TRECHO DO DOCUMENTO |

Este é o último ‘blog’ da série. Concluo agora a apresentação da abordagem desenvolvida pelos colegas britânicos de psicologia. Qual é a resposta para a questão: “O que nós fazemos ao invés de diagnosticar as pessoas?”.
Essa é a questão que todos devemos formular quando de fato estamos buscando uma alternativa ao diagnóstico psiquiátrico.
E a resposta é muito simples: “Nós ouvimos as histórias delas”.
É essa a orientação fundamental do Modelo Poder, Ameaça e Sentido (PTMF em inglês).
O PTMF desafia a forma como o modelo biomédico da psiquiatria aborda as formas de sofrimento psíquico, comportamentos perturbados e perturbadores que usualmente são considerados como sintomas de alguma “doença mental”.

(Registros do conjunto de dados)

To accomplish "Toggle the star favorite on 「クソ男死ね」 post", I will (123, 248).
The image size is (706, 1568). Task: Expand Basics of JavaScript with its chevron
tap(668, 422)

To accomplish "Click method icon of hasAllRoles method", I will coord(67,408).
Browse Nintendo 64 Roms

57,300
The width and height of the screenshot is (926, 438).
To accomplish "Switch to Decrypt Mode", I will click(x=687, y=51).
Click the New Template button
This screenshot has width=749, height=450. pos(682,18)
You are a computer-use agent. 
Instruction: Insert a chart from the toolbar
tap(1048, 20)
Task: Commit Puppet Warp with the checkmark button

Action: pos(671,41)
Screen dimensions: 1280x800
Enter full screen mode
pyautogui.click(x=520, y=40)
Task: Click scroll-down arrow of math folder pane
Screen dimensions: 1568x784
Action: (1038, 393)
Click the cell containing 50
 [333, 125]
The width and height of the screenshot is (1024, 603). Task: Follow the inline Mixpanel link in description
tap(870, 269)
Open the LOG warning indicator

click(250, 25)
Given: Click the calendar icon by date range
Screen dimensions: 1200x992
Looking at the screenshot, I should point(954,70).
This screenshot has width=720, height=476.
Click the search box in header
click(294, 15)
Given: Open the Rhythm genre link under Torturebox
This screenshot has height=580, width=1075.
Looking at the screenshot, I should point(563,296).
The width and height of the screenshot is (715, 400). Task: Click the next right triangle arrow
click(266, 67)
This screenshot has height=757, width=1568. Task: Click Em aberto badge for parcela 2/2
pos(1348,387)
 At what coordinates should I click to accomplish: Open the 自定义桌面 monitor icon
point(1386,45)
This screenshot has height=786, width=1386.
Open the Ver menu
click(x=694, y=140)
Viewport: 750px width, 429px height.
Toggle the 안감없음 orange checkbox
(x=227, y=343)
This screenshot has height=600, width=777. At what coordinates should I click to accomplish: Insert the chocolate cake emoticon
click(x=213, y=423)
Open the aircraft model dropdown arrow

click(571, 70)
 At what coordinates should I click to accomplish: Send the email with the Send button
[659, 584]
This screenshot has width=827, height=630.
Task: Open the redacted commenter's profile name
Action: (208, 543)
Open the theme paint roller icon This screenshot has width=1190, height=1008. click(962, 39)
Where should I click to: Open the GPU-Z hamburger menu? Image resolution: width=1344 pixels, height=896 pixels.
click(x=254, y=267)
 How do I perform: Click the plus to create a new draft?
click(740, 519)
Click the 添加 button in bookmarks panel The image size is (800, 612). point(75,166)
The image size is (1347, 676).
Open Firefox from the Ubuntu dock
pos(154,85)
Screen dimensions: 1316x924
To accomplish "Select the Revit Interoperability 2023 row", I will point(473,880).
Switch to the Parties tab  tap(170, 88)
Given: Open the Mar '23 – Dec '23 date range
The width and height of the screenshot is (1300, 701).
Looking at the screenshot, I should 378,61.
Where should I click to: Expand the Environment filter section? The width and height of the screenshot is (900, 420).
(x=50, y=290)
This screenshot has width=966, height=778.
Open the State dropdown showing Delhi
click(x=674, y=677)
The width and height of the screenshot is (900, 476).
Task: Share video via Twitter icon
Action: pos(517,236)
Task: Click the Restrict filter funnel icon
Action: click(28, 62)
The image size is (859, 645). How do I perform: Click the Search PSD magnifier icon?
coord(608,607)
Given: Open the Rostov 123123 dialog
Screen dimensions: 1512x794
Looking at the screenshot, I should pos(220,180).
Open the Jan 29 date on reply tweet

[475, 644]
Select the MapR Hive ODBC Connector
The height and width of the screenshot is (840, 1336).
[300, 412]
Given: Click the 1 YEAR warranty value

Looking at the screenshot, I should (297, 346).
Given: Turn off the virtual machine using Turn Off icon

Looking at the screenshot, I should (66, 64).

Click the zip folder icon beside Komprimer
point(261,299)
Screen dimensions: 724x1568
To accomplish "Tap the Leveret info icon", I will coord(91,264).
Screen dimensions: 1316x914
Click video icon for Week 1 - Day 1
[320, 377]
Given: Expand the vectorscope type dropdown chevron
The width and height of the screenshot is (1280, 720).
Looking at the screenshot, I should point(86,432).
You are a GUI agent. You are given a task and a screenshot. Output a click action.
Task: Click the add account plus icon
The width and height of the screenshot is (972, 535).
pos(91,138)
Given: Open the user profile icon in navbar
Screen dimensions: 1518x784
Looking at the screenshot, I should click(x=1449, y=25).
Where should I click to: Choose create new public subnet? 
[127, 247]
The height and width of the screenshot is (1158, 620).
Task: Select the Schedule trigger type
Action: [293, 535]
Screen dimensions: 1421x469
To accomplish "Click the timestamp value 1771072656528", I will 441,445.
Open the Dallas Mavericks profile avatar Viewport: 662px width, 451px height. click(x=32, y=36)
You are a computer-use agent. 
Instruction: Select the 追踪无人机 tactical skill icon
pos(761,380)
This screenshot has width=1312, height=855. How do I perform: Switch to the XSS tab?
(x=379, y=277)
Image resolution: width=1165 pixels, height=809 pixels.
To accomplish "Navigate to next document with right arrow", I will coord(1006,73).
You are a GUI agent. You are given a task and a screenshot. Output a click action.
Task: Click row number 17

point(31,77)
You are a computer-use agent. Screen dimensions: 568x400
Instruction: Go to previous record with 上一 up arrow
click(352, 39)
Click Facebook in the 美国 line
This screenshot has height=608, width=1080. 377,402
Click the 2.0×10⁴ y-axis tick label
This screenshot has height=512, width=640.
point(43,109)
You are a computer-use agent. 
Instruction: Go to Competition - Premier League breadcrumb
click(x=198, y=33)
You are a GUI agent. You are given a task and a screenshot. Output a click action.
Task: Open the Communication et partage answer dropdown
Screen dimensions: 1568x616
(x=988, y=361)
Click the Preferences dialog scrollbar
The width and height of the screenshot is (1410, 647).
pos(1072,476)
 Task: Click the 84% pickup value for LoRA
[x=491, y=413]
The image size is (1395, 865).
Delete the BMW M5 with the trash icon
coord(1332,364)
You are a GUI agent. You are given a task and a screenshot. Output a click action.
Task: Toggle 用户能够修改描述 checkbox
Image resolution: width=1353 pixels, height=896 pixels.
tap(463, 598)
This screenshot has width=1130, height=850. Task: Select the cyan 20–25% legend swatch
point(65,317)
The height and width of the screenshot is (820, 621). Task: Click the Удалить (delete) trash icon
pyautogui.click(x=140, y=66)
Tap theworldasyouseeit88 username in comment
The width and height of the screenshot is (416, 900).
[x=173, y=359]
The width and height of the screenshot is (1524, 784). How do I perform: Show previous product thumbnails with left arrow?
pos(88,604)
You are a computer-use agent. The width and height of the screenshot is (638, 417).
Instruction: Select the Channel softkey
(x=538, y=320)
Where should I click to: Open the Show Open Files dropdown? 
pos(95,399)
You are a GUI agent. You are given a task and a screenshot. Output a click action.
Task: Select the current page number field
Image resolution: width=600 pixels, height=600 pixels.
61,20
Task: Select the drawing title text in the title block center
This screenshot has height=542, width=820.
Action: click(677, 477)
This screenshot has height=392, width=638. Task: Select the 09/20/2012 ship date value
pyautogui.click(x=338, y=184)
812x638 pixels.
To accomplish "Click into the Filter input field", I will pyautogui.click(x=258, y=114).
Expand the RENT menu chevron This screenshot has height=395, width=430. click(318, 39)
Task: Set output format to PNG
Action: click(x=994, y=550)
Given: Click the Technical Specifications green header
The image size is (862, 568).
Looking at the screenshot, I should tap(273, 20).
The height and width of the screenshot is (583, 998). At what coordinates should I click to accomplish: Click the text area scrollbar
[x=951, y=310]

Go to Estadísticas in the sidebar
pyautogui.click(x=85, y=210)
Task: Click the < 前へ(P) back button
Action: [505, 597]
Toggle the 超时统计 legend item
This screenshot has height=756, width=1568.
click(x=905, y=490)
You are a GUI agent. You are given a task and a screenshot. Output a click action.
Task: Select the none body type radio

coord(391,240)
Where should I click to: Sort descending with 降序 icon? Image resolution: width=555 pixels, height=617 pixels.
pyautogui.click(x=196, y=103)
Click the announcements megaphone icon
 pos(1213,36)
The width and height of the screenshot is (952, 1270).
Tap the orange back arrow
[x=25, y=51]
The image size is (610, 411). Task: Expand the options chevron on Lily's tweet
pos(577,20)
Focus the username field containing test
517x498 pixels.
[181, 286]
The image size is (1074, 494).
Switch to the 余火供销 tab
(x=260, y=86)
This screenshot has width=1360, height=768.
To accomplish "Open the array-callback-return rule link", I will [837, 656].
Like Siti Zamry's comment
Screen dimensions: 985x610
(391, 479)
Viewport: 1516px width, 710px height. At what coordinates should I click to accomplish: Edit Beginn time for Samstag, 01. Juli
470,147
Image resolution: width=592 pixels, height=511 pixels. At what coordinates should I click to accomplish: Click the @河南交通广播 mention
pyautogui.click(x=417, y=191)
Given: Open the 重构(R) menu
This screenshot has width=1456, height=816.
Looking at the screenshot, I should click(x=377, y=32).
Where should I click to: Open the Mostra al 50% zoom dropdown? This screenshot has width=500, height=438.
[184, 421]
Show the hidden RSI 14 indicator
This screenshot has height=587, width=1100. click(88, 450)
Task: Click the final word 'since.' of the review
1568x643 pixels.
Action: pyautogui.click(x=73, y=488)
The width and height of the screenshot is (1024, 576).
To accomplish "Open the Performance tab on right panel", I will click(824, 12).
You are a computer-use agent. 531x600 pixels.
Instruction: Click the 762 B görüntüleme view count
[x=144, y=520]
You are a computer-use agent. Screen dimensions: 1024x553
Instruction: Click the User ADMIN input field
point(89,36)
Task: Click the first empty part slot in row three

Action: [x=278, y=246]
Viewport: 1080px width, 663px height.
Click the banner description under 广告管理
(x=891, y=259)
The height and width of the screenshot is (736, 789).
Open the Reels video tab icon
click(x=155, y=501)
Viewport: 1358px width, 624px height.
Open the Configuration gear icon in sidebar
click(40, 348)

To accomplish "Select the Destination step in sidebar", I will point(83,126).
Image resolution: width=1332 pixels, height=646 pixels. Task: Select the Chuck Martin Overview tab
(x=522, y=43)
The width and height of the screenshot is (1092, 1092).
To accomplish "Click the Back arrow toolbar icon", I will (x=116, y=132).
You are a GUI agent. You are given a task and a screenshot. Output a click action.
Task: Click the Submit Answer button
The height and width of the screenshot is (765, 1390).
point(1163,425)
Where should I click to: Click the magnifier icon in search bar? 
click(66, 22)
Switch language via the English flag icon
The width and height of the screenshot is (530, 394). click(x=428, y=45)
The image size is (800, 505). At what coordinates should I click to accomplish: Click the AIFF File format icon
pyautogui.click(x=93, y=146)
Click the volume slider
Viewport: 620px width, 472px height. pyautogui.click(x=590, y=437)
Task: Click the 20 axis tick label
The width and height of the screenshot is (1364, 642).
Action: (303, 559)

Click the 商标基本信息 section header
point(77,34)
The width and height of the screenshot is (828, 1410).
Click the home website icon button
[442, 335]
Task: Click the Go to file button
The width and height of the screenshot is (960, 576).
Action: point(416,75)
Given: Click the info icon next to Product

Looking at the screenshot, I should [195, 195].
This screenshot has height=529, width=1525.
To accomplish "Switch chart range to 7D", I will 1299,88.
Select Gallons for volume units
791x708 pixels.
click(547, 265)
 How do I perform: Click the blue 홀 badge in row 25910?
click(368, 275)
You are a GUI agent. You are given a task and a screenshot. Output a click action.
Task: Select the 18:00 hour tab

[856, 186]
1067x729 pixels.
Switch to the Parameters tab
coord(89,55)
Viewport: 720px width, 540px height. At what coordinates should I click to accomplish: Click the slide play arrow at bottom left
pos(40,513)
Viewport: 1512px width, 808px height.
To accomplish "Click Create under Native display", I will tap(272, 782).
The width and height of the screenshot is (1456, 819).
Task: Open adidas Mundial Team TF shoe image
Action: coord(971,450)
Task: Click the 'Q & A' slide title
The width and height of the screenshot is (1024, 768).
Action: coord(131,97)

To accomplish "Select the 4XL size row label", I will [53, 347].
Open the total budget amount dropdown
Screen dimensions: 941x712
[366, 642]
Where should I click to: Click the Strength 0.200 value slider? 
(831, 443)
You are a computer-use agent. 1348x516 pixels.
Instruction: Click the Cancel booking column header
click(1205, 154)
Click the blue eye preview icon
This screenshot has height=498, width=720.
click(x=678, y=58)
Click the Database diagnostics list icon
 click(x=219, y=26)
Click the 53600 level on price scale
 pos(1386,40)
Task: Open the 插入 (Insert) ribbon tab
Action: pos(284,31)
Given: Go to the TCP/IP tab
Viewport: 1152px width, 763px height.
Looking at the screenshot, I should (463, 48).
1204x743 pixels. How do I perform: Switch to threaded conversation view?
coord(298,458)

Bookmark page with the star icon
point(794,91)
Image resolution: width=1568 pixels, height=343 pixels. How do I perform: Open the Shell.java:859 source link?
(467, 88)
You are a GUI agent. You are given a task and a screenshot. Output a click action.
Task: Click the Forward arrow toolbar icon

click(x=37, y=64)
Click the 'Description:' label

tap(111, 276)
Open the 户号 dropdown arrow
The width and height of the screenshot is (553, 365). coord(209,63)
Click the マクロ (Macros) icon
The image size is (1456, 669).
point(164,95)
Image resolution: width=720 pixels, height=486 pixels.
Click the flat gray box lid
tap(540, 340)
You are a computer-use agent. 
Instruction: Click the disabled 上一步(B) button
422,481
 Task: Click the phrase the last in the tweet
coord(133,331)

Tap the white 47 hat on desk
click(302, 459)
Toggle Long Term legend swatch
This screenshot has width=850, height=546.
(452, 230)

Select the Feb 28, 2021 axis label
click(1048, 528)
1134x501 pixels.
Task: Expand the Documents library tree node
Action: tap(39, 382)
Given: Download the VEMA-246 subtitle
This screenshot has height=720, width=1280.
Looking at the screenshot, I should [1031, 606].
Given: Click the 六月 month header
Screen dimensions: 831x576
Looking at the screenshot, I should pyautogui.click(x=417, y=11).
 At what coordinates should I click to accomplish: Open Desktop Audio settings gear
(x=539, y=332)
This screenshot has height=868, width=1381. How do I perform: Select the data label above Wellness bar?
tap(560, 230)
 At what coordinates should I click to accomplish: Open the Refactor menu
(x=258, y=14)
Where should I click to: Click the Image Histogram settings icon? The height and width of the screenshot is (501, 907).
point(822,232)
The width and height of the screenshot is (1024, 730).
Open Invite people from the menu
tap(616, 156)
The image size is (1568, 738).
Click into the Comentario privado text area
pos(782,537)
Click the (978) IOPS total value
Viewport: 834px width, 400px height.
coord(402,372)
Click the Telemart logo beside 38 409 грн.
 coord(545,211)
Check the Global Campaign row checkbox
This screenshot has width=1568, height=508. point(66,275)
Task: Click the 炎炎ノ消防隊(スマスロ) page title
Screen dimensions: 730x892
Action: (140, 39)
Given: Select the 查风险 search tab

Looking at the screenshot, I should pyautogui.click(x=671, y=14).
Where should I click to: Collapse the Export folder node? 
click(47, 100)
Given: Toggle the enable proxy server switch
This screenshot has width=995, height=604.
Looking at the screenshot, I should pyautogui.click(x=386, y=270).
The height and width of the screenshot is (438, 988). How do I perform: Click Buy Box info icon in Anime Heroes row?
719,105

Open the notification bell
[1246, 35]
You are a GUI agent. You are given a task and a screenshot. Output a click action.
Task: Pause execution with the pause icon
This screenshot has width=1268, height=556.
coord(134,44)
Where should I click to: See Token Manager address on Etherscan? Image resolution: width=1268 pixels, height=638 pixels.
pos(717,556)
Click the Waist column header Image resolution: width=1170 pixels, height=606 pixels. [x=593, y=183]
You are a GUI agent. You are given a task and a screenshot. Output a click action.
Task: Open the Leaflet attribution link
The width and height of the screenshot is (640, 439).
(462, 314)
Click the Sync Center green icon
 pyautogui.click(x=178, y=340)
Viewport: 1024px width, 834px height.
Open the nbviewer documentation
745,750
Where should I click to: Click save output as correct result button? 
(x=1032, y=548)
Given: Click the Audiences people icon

TAREFAS DO EXERCÍCIO |
1. Traduza para o inglês a seguinte frase do texto sobre o Modelo Poder, Ameaça e Sentido: «E a resposta é muito simples: “Nós ouvimos as histórias delas”.»
2. Escreva a continuação do texto sobre o Modelo Poder, Ameaça e Sentido a partir da última frase apresentada.

RESPOSTAS |
1. And the answer is very simple: "We listen to their stories".

2.
Pois bem: “Ouvir a história que nos é narrada”. Ao narrar a sua história o sujeito está nos respondendo às seguintes questões: “o que lhe aconteceu?”, “como o ocorrido lhe afetou?”, “que sentido foi dado ao ocorrido?”, “o que foi feito, que respostas foram dadas?”, e, finalmente “quais os recursos disponíveis para resolver o problema?”. São as questões que o PTMF sugere que sejam colocadas para se entender o “sofrimento psíquico” e agir para o enfrentar.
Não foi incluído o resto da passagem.